23 Juin 2018

Afrique: Le chef du maintien de la paix de l'ONU souligne les défis auxquels est confrontée la police

New York, Etats-Unis — Les principales polices du monde entier se réunissent cette semaine au siège de l'ONU pour dresser un tableau des éléments de la police déployés dans les missions de maintien de la paix de l'ONU.

Ils participent au sommet de deux jours des chefs de la Police des Nations unies (UNCOPS) qui vise à renforcer les relations entre les Nations unies et les forces de police nationales et la réponse globale aux menaces transnationales pour la paix et la sécurité, entre autres objectifs, a déclaré un communiqué de l'ONU.

Plus de 11 mille officiers venant de 89 pays participent actuellement à 16 opérations des Nations unies dans le monde; seulement 10% d'entre eux sont des femmes.

Dans son discours à la cérémonie d'ouverture jeudi, Jean-Pierre Lacroix, chef du Département des opérations de maintien de la paix de l'ONU, a mis en exergue l'héroïsme et la bravoure de ces hommes et femmes, appelés "bérets bleus".

"Nos collègues de la Police des Nations unies opèrent dans des conditions politiques et de sécurité difficiles. De plus en plus, nos bérets bleus servent dans des contextes où il n'y a pas de règlement politique négocié en place », a-t-il indiqué.

"L'horizon politique à long terme, dans des endroits comme le Soudan du Sud, le Mali et la RDC (République Démocratique du Congo), n'est pas clair.

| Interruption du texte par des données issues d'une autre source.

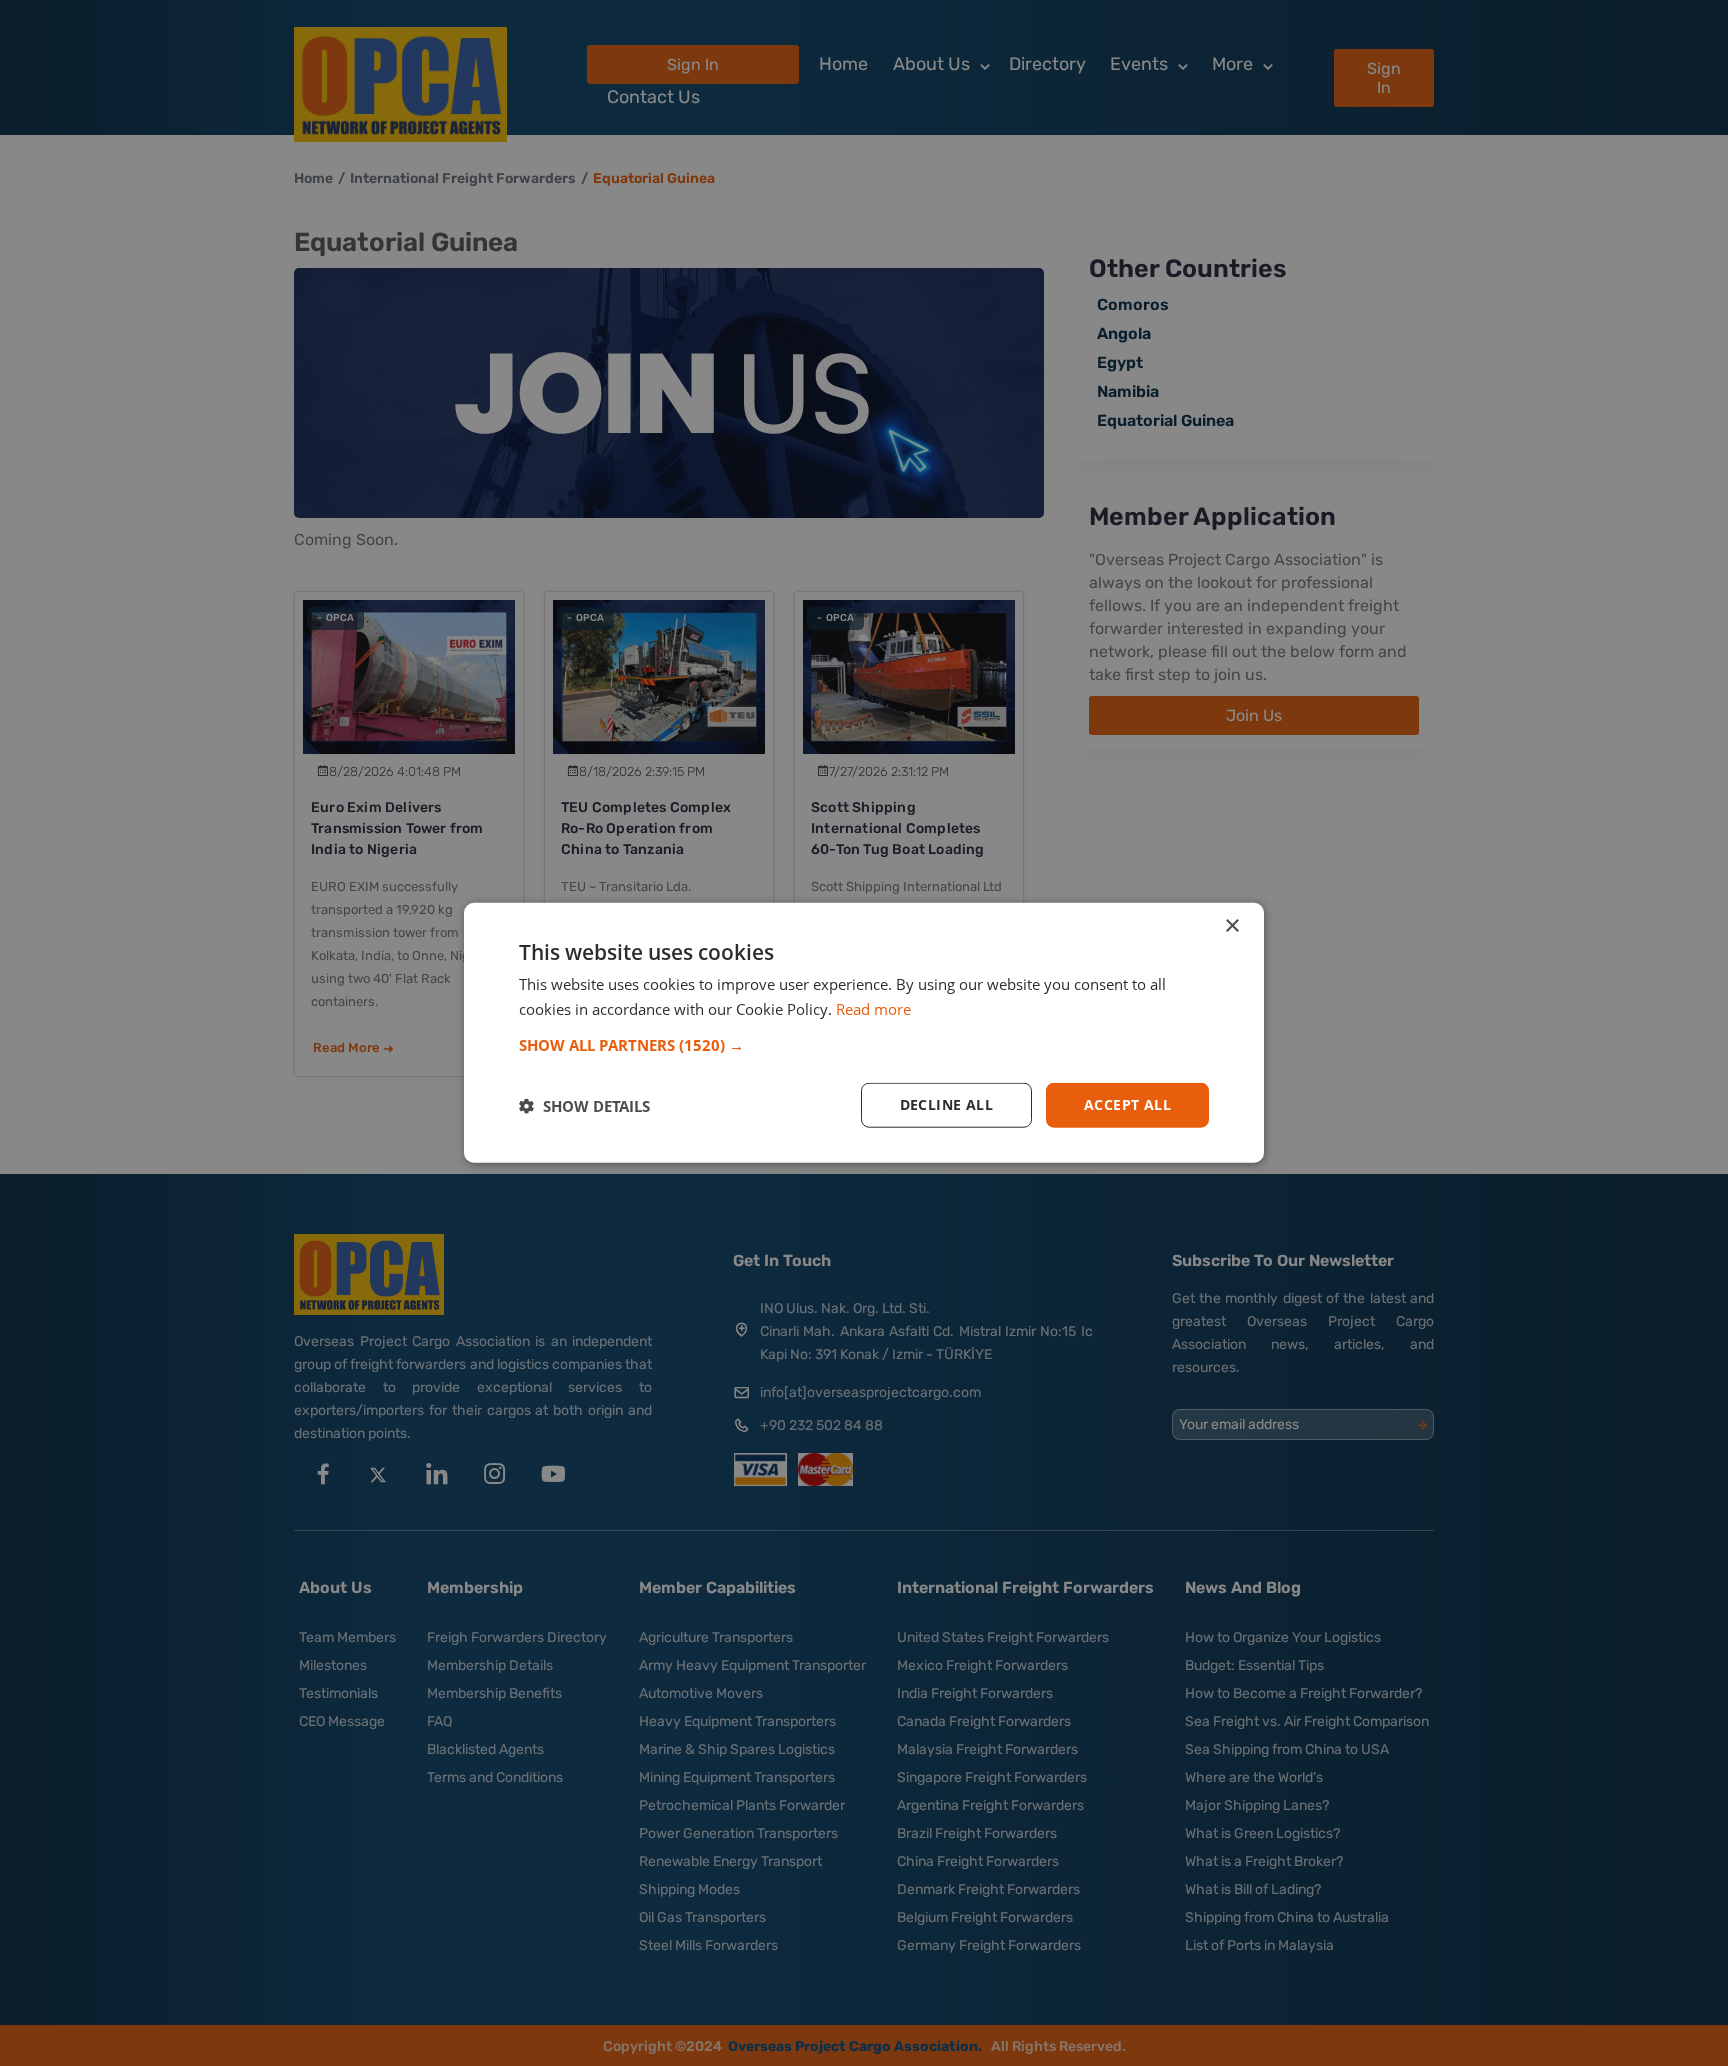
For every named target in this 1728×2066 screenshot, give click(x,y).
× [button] (1231, 926)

M. Lacroix a indiqué que le maintien de la paix dans son ensemble est soumis à des conditions de plus en plus dangereuses telles que la menace que représentent les groupes armés et les extrémistes.

Et même si le maintien de la paix demeure un moyen rentable de parvenir à une paix et à une sécurité durables, il n'est pas toujours considéré comme une priorité.

Des ministres, des représentants de la police et d'autres experts de 193 pays assistent au sommet, et le chef des opérations de maintien de la paix de l'ONU a lancé un appel pour leur soutien.

Il a appelé à un plus grand engagement politique et a déclaré qu'il était vital d'éviter ou d'atténuer les conflits avant qu'ils ne dégénèrent en une crise à part entière.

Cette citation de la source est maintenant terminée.